Okay. Can we see any volumes from the new home seller insurance on the private side already also in 2022? In that case, in which quarter should we start to expect volumes?
You will see that gradually, but we are far below our market share from the beginning. We are learning, it's new product, it's new market. As I said, we have dialogue with lots of real estate agencies, and we have contract with some agencies, and we have ambition over time to gradually build up a market share towards our general market share. We are far below now.
Okay. Then just finally on pensions here. Margins on administrative side seems to be coming down in Q4. Is this just temporary or fluctuation effects, or is this a final increased competition or something else?
Didn't quite get the start of the question, Vegard. It's a bit blurred here.
Sorry. On the pension and saving side, if you look at the margins there on the administrative side, they seem to be coming down in Q4. My question is really if this is a new level or a tighter competition, or if this is just fluctuations or any other effects that temporarily impact the Q4 numbers.
There are behind that administration margin, there are also some somewhat increased cost level also here, which is kind of a buildup of staff to meet and higher volumes going forward. It's and also the changes in the core system, some cost there. It's more on the cost side than the margin out to the customers we're talking about there. Of course in the longer term, as we talked about, the own pension account will have a lower margin than the pension capital certificates that we had that they are replacing. Longer term, we said that the margins will come somewhat down in the pension side.
Okay. Thank you.
We will now take the next question from Samant Singh from Citi.

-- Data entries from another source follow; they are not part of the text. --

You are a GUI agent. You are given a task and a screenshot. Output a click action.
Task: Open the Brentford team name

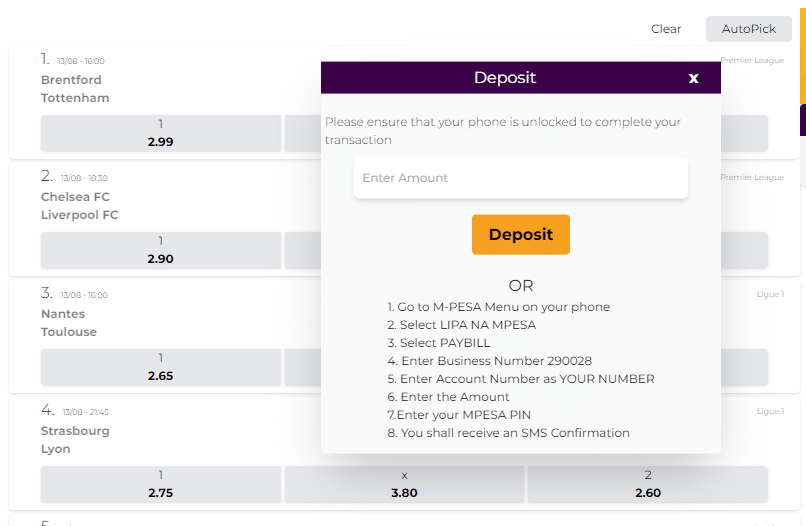(x=71, y=80)
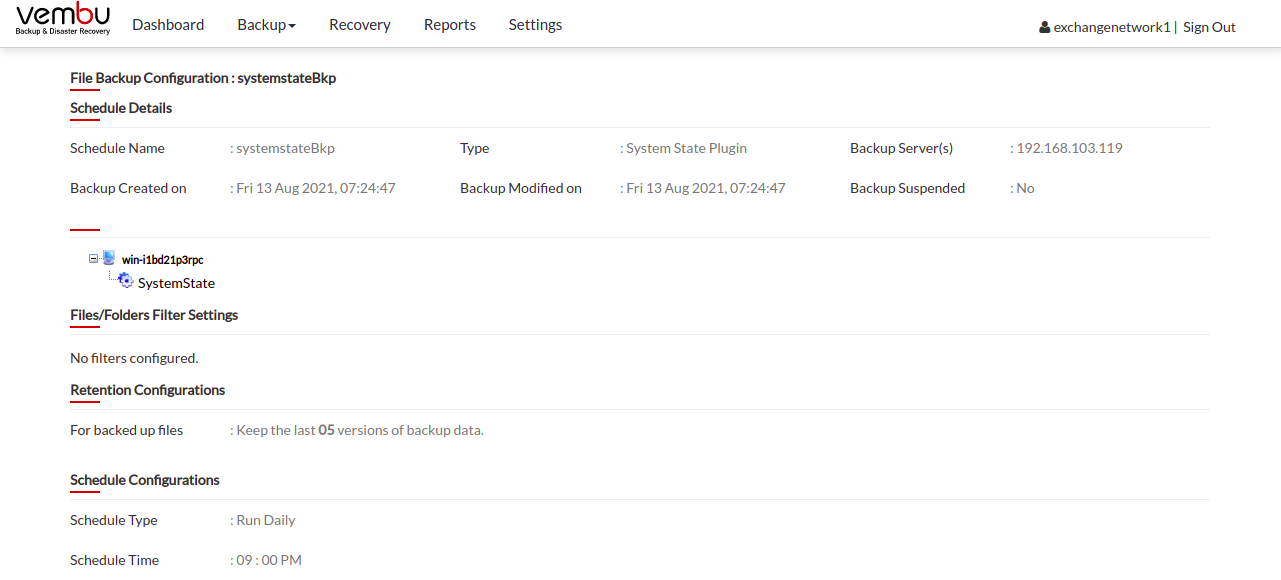Click the Retention Configurations heading
1281x580 pixels.
[x=148, y=390]
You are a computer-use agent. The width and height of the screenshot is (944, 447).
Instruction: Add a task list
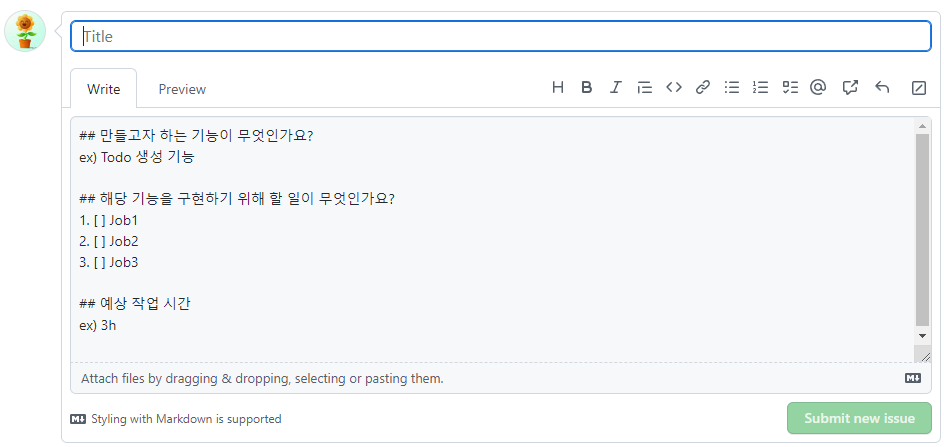(790, 88)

Yeah. Thanks for taking my question. Just on coming back to the Baltics again. I understand this is like a growth market for you. But if you can sort of already have alluded to the structural measures you are taking, but you can just talk about what are the structural measures you are taking there and sort of any guidance on when can we expect the segment to be profitable. Just on the Baltics.
Samant, it's very difficult to hear you. Could you speak more directly into the receiver?

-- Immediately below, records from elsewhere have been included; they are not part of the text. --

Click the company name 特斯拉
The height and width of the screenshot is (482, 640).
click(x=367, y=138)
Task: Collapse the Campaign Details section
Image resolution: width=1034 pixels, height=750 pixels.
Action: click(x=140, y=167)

Okay. Is it better now? Can you hear me clearly now?
A little bit better.
Okay. My question is on Baltics. I just, I mean, I see that there still remains a good growth area for you, but you also alluded to some structural changes that are being done there. Can you just talk about the structural changes, and if you can give guidance on sort of when we can expect this segment to turn profitable? That's it, just on Baltics.
Yeah. I'll go on that, and you can say the next question afterwards. But then I think, as we talked about a bit in the presentation and an early question, we are not at all satisfied with the development, of course, or the level in the Baltics. We have implemented measures in terms of pricing, which gives the short-term effect, but also looking very much on the structure of the business as such to get costs down from the 29.1 cost ratio that we are currently. This is obviously going to. I mean, we are very confident that we'll get the cost ratios down. That's the easiest part. Price increases are implemented, and we will, as I commented on the previous question, also be kind of pragmatic in terms of other structural solutions. The main point is that we think we'll we are turning around this business. I won't give you a very detailed timeline for that, but it is, I mean, this is non-life insurance in the Nordic Baltic area is still core business, although we are pragmatic in terms of structural solutions.
Okay. Thanks, Jostein .
There are no further questions at this time.

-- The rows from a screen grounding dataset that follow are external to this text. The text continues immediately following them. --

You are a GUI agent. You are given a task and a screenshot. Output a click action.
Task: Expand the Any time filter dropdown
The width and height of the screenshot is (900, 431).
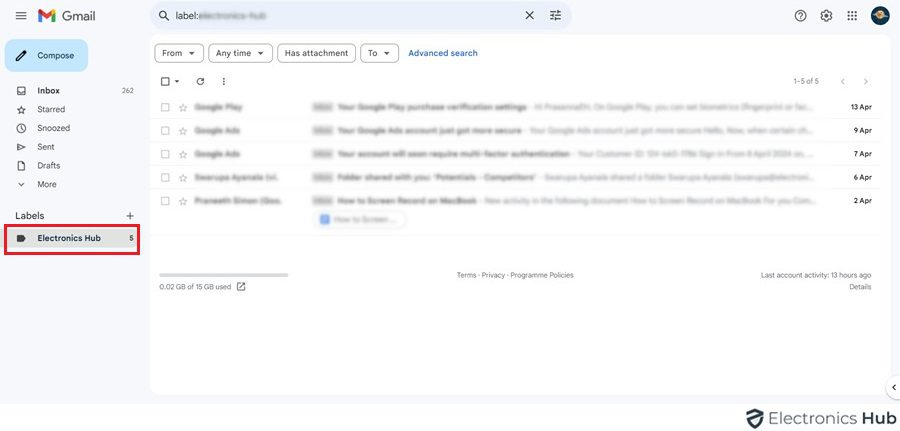(x=240, y=53)
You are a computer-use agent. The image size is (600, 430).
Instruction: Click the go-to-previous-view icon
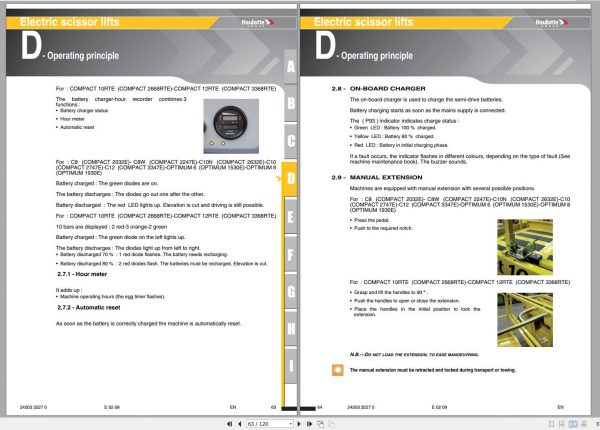pos(321,424)
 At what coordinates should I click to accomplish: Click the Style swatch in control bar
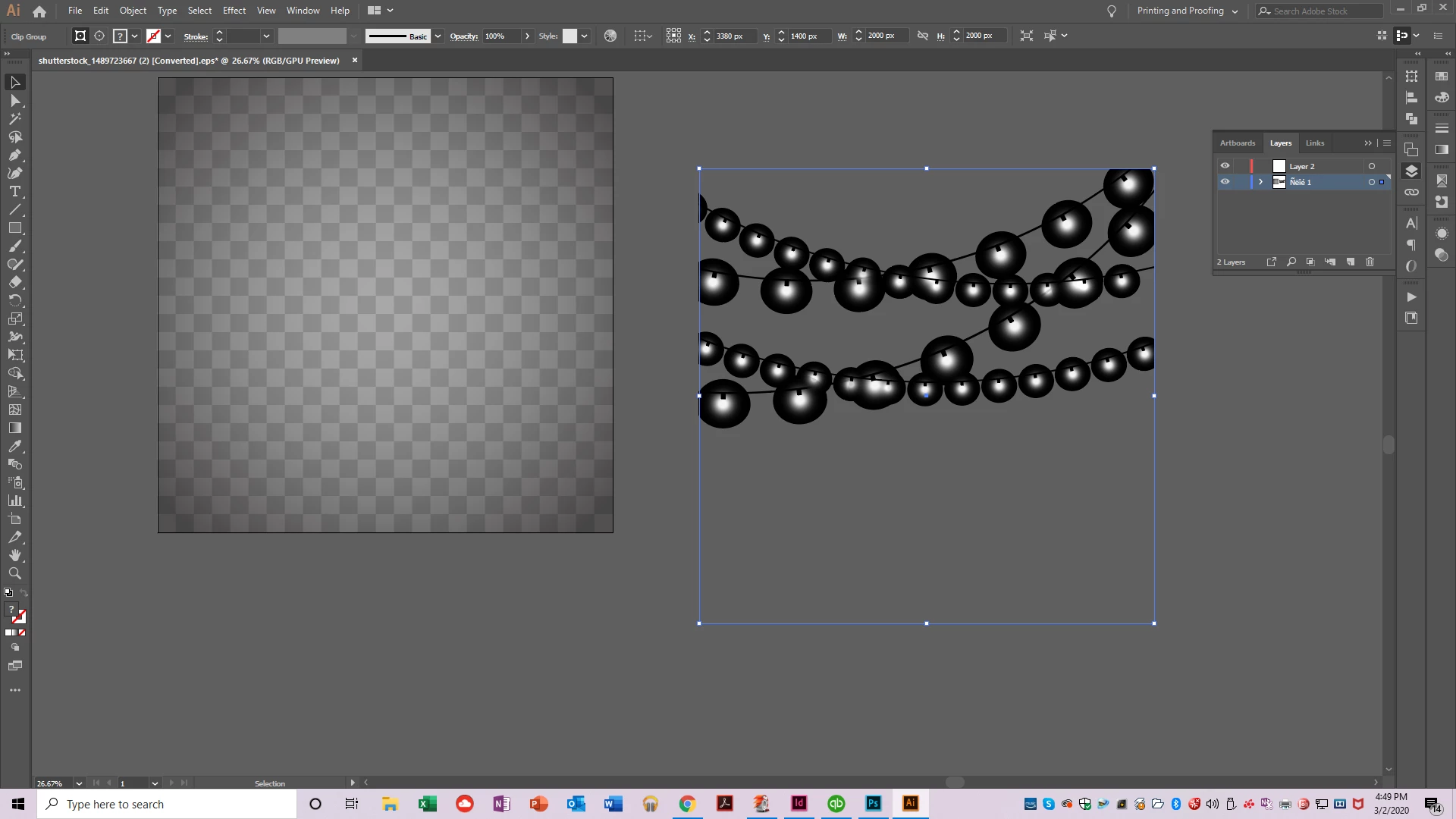(x=570, y=36)
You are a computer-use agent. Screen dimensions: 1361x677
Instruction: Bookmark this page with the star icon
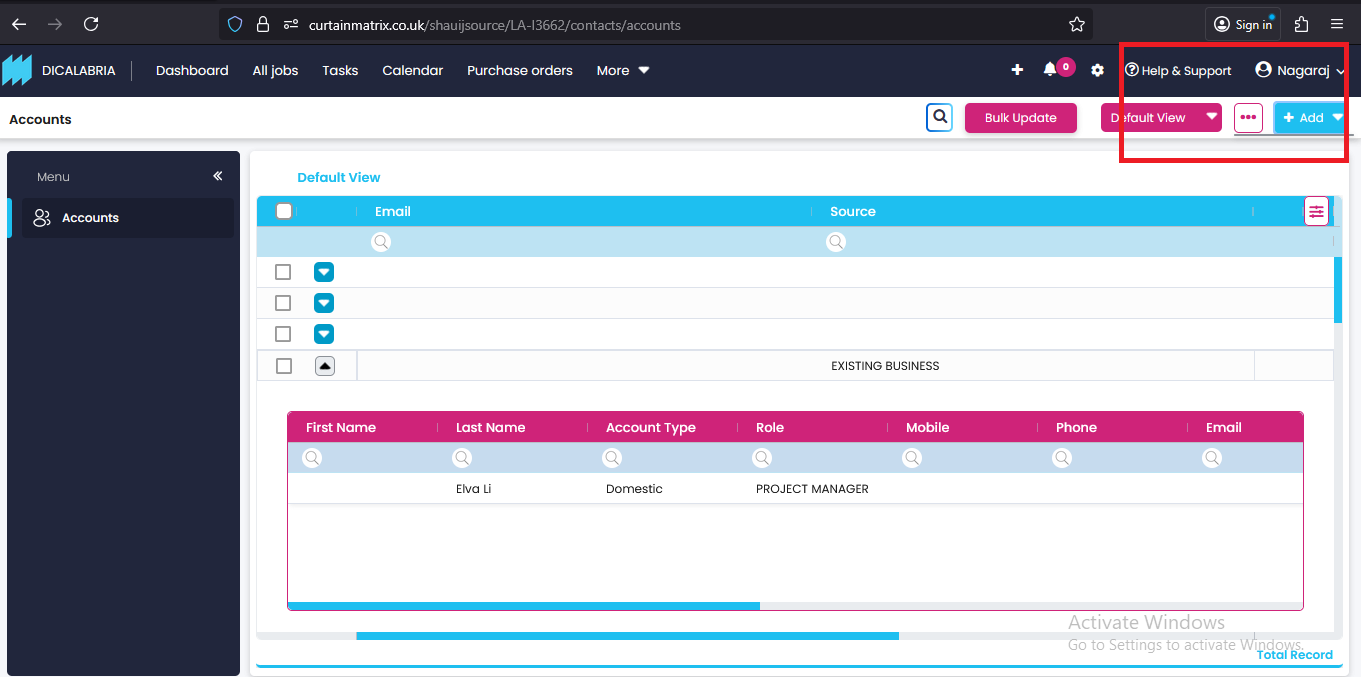point(1076,24)

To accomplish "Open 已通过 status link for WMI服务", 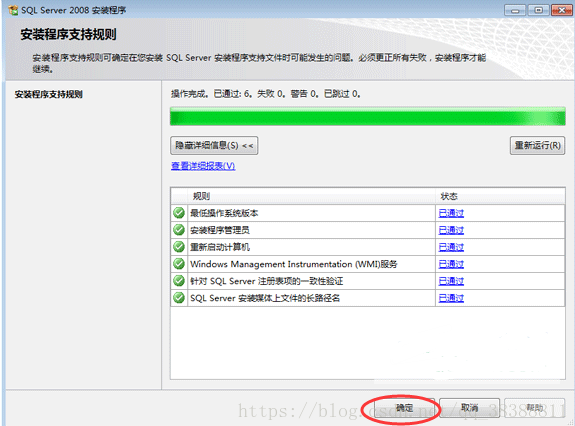I will click(x=451, y=264).
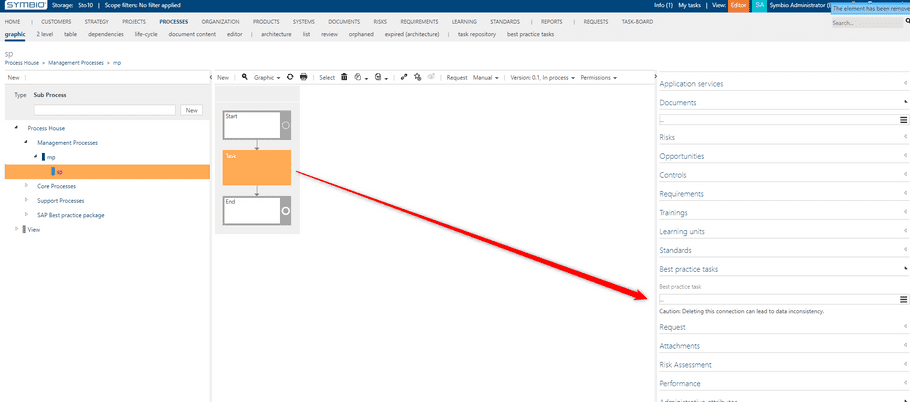Click the trash delete icon
Viewport: 910px width, 402px height.
coord(344,77)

Thank you very much. All right, everyone. Thank you for participating at the call today. We'll be having a number of virtual roadshow meetings and participating in conferences over the next few days and weeks. We will be speaking with investors in Norway, the U.K., the U.S., and Canada. For a more detailed overview of that, please have a look at our website under financial calendar. Thank you for your attention, and have a nice day, everyone.